Féministes en Action : l’importance de soutenir financièrement les organisations féministes

Lancé début 2022, le projet Féministes en Action (FEA) a été porté par CARE France, Equipop, Oxfam France, le Fonds pour les Femmes en Méditerranée (FFMed), le Fonds pour les Femmes Francophones (XOESE) et l’Initiative Pananetugri pour le Bien-être des Femmes (IPBF). Il s’est achevé en avril 2025, après trois années d’engagement aux côtés des mouvements féministes. Issu du Fonds de soutien aux organisations féministes (FSOF), le projet a permis à plus de 200 organisations féministes réparties dans 30 pays des Suds de renforcer leurs capacités et de faire entendre leurs voix à plus grande échelle.

 

Parmi ces organisations, Jeunes Filles Actrices de Développement (JFAD), basée au Bénin. Sa présidente, Chanceline Mevowanou, revient sur les avancées rendues possibles grâce à Féministes en Action.

Le projet Féministes En Action, c’est quoi ? 

 

Ce projet a été mis en œuvre en consortium par trois ONG et trois fonds féministes dans le cadre du Fonds de Soutien aux Organisations Féministes du gouvernement français (FSOF). Ce programme a soutenu des organisations féministes dans plusieurs régions du monde, notamment en Afrique, en Amérique latine ou au Moyen-Orient. Le projet a offert non seulement un financement flexible et féministe, mais aussi un accompagnement renforcé pour la réalisation des projets, le renforcement institutionnel des organisations bénéficiaires et la mobilisation de nouvelles ressources. Il a permis également de favoriser la mise en réseau et les synergies entre organisations, tant à l’échelle nationale qu’internationale. 

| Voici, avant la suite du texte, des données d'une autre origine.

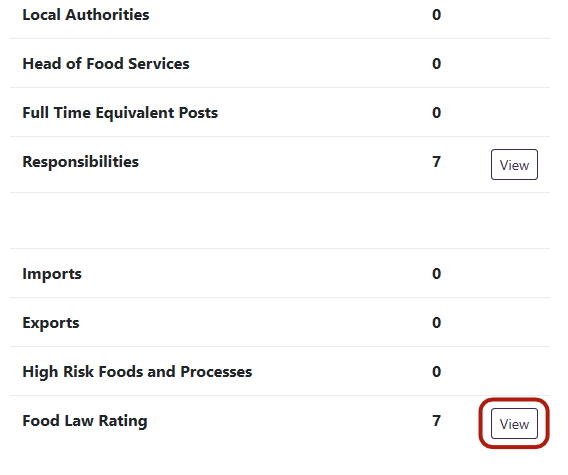The height and width of the screenshot is (475, 568).
Task: Select the Imports count value
Action: click(x=437, y=274)
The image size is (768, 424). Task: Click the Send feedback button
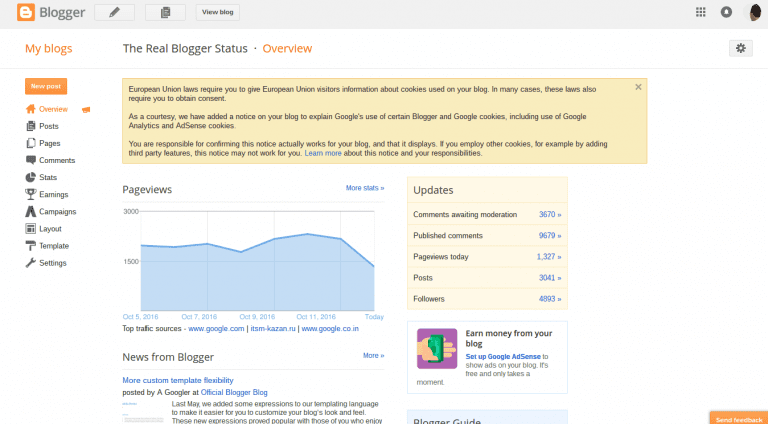coord(738,417)
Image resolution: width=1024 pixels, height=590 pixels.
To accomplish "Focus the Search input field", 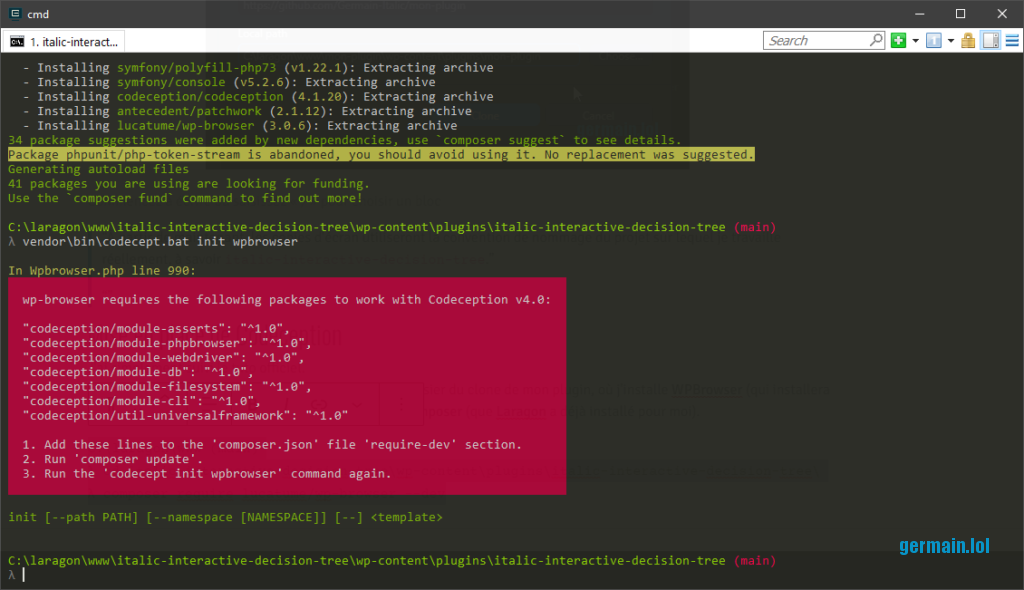I will [815, 41].
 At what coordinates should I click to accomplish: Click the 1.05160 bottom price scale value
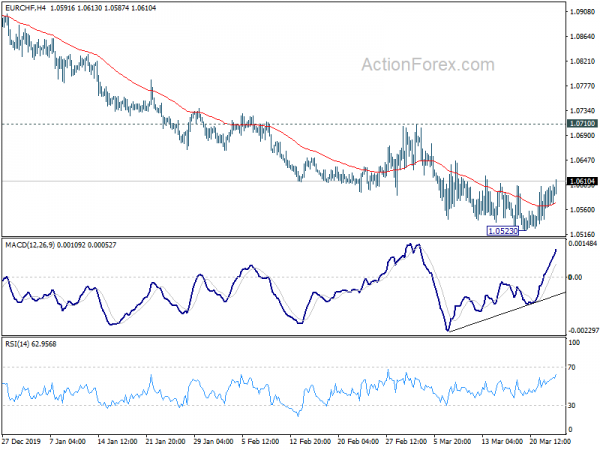(x=582, y=234)
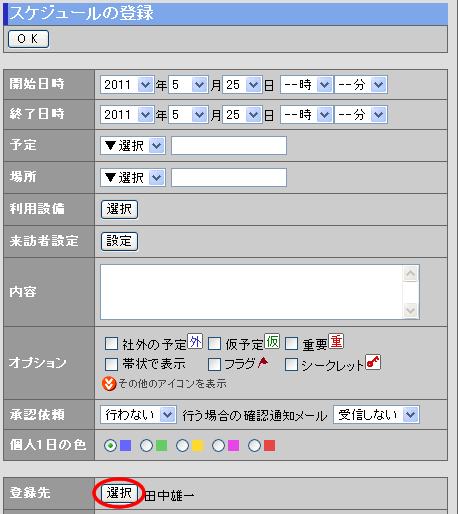Click the 利用設備 選択 button
Image resolution: width=460 pixels, height=514 pixels.
click(119, 209)
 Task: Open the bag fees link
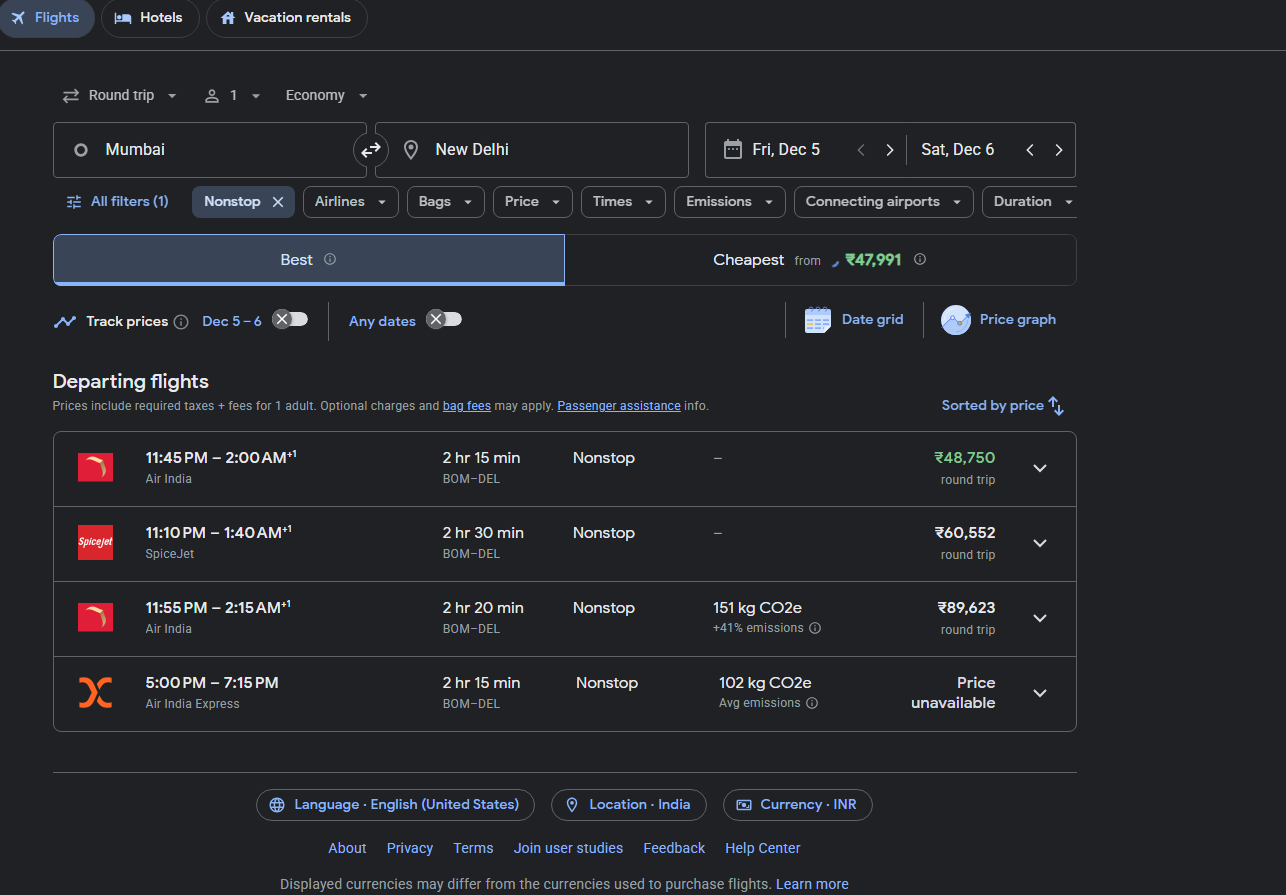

« Notre organisation a franchi un cap décisif en accédant pour la première fois à un financement important. »

Concrètement, que vous a-t-il permis de mettre en place ?

 

Grâce au projet Féministes en Action, notre organisation a franchi un cap décisif en accédant pour la première fois à un financement important. Cela nous a permis de salarier du personnel sur une année, de mettre en place un parcours de formation féministe complet, et d’acquérir du matériel de base : ordinateurs, connexion Internet, supports de communication. Ces investissements ont renforcé la capacité opérationnelle et la visibilité de l’association. Surtout, cela nous a permis de démontrer notre capacité à gérer des ressources significatives — condition essentielle pour obtenir d’autres financements — mais aussi de structurer durablement notre organisation et nos activités.

 

Nous avons pu rencontrer et échanger avec d’autres organisations féministes soutenues par le projet, au Bénin et lors de rencontres régionales. Ces échanges ont permis de partager nos actions, de découvrir des pratiques inspirantes et de renforcer nos approches à travers des expériences variées. Parmi ces collaborations, les ligues féministes du Bénin, de la Côte d’Ivoire et du Niger ont mené un plaidoyer commun pour institutionnaliser la collecte de données sur les violences basées sur le genre. Ce travail a été lancé dans le cadre d’un lab d’incubation, favorisant la solidarité. Le projet s’est aussi inscrit dans la dynamique de la campagne « Comptez Pour Toutes », portée par des féministes africaines francophones.

 

 

Les voyages de plaidoyer internationaux ont quant à eux offert des espaces précieux de rencontres et d’échanges avec des féministes d’autres pays, notamment d’Amérique latine et de Tunisie. Ces moments ont été sources d’inspiration, d’apprentissage et ont ouvert des perspectives de futures collaborations. À titre personnel, ils m’ont permis de rompre l’isolement, en découvrant que d’autres militantes vivent les mêmes réalités : recul des droits, montée des conservatismes, violences. Ces échanges ont redonné force et espoir, en renforçant le sentiment d’appartenance à un mouvement global de résistance.

 

« Si les mouvements anti-droits se renforcent, c’est aussi parce que les mouvements féministes gagnent en impact et en visibilité. Cela montre que les luttes féministes portent leurs fruits, et qu’il est crucial de continuer à résister, ensemble. »

 

En quoi ces aides internationales au développement sont importantes pour des associations féministes comme la vôtre ?

 

Les financements internationaux nous sont essentiels, car au niveau national, il n’existe presque aucun soutien. Sans ces fonds venus de l’étranger, nous serions dans un désert financier total, surtout avec notre position féministe radicale qui exclut souvent toute collaboration avec les institutions publiques. Ces fonds nous permettent de mener des actions concrètes, de faire du plaidoyer pour un financement national, et prouvent que notre situation n’est pas une fatalité.

 

 

 

« Sans ces fonds venus de l’étranger, nous serions dans un désert financier total, surtout avec notre position féministe radicale qui exclut souvent toute collaboration avec les institutions publiques. »

 

 

 

Contrairement aux financements classiques, le financement féministe reconnaît le travail militant, prend en compte le bien-être des militantes et les risques auxquels nous faisons face, comme les violences en ligne. Sans ce soutien international, il serait impossible de renforcer durablement les mouvements féministes dans nos pays, souvent confrontés à des contextes hostiles.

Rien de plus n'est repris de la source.